The land used for the park was given to the city by the 14th Earl of Pembroke whose family name was Herbert. In 1907, the World Fair known as the Irish International Exhibition was held in Ballsbridge. When the structures had been dismantled, the site was developed as the current public park, with the bandstand and pond being the only remaining structures from the time. It is now maintained by Dublin City Council. The former site of the Johnston, Mooney & O'Brien bakery bordered the park and when that site was redeveloped as the Herbert Park Hotel, a new entrance was opened at the easternmost end of the park.

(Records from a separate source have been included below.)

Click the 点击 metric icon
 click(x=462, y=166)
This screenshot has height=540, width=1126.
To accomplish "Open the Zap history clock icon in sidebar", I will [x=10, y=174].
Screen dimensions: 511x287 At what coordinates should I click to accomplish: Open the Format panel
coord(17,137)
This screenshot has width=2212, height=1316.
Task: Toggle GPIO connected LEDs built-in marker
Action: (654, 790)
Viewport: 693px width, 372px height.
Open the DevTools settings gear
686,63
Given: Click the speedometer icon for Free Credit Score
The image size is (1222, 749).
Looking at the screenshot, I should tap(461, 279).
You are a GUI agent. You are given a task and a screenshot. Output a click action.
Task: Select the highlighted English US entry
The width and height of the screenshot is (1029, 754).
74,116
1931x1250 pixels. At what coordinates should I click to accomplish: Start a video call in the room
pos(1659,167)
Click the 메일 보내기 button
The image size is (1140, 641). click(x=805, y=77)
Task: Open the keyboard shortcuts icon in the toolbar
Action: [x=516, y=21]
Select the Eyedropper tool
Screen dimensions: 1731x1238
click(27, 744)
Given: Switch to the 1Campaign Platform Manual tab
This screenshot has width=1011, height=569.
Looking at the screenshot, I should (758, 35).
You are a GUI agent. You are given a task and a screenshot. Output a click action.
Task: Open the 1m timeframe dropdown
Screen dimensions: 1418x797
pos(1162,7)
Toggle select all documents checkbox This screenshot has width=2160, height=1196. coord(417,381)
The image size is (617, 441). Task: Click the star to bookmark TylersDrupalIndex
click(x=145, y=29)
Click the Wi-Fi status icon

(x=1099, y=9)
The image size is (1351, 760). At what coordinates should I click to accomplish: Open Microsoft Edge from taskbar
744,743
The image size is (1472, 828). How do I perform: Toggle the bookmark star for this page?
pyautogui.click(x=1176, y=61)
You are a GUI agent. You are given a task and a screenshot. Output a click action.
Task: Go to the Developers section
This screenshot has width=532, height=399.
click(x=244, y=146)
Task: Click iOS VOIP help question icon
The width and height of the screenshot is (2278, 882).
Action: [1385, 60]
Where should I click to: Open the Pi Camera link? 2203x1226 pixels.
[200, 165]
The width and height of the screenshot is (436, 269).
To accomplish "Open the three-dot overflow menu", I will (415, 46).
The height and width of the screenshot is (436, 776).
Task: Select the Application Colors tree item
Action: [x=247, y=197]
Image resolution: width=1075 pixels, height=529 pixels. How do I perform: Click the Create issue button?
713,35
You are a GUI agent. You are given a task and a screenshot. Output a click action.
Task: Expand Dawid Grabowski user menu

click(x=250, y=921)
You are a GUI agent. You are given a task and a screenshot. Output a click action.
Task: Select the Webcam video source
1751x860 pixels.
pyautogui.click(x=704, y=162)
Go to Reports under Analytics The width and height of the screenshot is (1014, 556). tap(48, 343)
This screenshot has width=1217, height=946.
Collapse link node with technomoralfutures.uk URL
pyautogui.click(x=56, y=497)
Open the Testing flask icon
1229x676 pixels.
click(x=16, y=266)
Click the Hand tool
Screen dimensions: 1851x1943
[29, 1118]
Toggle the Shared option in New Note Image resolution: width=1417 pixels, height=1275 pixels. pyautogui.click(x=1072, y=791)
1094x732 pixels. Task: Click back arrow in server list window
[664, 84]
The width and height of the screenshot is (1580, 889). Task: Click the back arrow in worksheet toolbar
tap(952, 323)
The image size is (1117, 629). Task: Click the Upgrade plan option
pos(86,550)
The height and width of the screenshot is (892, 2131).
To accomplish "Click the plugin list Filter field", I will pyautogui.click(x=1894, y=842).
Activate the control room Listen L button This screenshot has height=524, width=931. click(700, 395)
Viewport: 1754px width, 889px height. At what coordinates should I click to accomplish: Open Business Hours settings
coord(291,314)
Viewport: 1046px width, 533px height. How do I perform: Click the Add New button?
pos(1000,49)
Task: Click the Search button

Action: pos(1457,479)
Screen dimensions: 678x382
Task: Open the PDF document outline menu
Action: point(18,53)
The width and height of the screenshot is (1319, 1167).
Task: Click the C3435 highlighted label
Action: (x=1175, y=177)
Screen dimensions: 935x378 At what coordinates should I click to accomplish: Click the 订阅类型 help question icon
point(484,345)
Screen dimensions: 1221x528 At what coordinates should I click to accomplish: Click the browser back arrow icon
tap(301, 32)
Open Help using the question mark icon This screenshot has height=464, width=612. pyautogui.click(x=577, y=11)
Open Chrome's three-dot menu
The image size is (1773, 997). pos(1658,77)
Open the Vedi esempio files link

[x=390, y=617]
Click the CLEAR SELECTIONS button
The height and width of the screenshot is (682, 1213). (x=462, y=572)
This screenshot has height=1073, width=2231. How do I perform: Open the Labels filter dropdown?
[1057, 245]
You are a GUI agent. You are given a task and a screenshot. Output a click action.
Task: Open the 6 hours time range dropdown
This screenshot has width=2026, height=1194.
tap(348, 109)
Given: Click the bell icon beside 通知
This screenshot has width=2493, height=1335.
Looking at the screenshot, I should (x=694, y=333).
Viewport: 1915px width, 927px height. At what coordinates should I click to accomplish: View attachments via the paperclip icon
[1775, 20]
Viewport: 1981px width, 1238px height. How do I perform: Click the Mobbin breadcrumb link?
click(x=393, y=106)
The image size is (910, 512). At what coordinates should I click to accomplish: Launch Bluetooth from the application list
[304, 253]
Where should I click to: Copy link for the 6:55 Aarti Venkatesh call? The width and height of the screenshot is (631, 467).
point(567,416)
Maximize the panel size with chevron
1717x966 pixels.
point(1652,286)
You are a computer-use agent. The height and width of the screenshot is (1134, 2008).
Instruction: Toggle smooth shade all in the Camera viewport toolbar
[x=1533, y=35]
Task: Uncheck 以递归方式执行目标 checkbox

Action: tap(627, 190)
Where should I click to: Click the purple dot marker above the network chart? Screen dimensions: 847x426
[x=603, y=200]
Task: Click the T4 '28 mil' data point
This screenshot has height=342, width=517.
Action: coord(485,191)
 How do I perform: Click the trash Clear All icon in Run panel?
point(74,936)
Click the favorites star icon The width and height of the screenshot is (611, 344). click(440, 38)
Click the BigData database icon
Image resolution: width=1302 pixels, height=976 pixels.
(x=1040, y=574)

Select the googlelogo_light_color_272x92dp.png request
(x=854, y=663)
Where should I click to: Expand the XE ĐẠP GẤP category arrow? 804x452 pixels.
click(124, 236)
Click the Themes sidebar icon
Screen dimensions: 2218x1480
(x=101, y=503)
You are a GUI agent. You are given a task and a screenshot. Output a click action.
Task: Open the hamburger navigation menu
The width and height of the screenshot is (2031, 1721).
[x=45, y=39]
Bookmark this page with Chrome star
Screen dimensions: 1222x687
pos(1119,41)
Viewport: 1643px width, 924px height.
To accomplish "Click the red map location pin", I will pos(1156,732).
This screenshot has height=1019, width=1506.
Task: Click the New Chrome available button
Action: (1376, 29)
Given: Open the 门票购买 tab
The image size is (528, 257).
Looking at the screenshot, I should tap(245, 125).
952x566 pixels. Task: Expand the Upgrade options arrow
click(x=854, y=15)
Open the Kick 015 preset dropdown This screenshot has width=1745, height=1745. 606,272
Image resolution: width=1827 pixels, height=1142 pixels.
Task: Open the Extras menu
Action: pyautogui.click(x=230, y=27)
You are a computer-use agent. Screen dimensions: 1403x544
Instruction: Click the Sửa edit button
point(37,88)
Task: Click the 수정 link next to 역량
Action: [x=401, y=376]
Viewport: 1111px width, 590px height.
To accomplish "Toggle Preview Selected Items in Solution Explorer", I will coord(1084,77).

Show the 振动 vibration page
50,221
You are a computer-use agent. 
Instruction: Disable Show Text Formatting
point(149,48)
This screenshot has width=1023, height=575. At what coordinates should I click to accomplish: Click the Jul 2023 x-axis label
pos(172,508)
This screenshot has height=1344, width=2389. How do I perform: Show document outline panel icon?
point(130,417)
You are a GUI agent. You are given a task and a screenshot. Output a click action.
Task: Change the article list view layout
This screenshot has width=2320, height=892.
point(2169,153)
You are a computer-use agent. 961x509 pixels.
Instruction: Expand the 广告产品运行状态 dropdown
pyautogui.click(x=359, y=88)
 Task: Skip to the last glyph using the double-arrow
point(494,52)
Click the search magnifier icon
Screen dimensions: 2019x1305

The park is thirty-two acres in size and is in two halves, divided by a road, also called Herbert Park. A full circuit of the park's perimeter is almost exactly one mile, a fact used by runners and walkers to measure their progress. The larger half, on the south side of the road, is bounded by the River Dodder, houses, and includes a number of soccer pitches, formal gardens, and a large duck pond and an older public children's playground. A gazebo is also present in the North-Eastern corner of the park at the entrance to the Herbert Park Hotel.
The park's pond has proven to be an excellent location for breeding of carp. In February 2006 the pond was nearly completely emptied in order for cleaning to take place. The carp were removed to alternative locations. These carp were up to 2 feet (0.61 m) in length. In spring 2009, the pond was re-stocked (see picture).